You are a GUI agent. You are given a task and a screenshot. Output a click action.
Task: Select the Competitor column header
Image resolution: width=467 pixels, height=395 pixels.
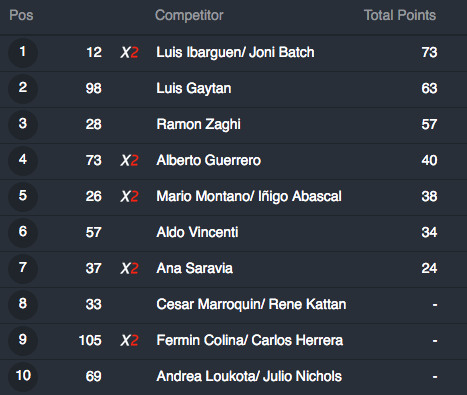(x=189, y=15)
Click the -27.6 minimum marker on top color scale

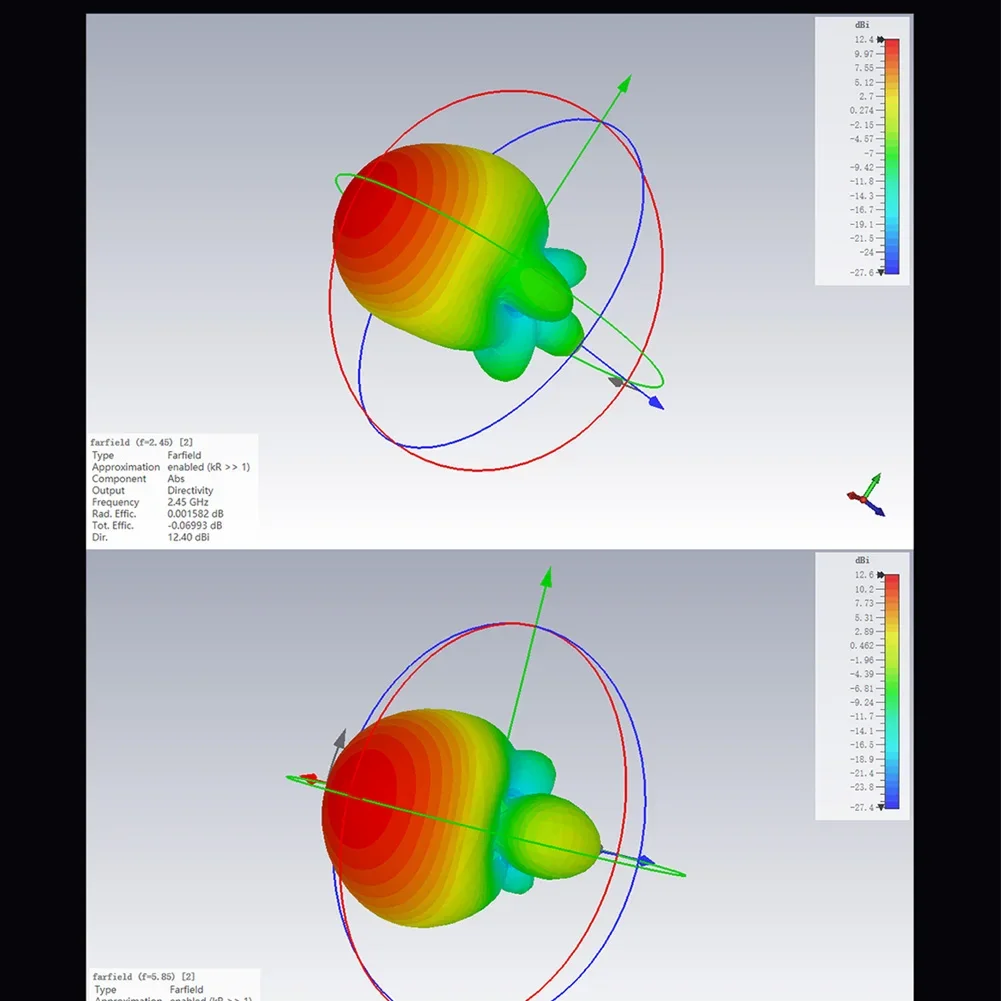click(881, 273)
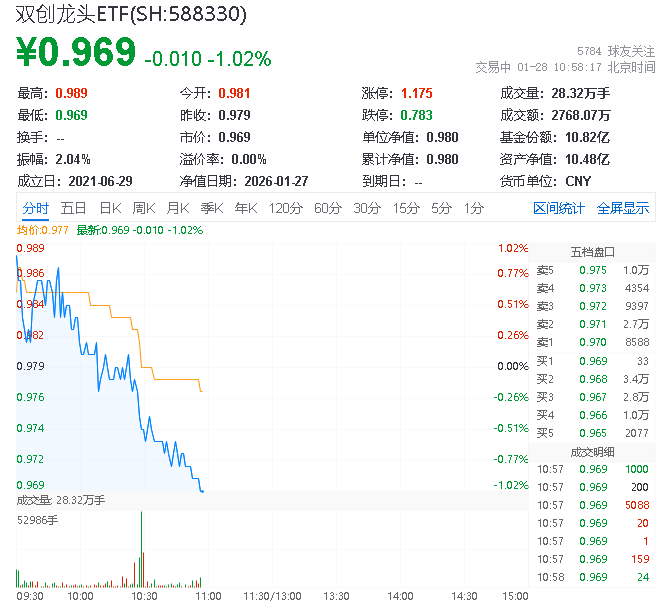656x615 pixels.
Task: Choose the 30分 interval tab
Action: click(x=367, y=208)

#####

Write out every entry above word for word, omitting the pictures.

You are a GUI agent. You are given a task and a screenshot. Output a click action.
Task: Select the Competitor column header
Image resolution: width=467 pixels, height=395 pixels.
(x=189, y=15)
Click the -27.6 minimum marker on top color scale

click(881, 273)
656x615 pixels.
Task: Choose the 30分 interval tab
Action: click(x=367, y=208)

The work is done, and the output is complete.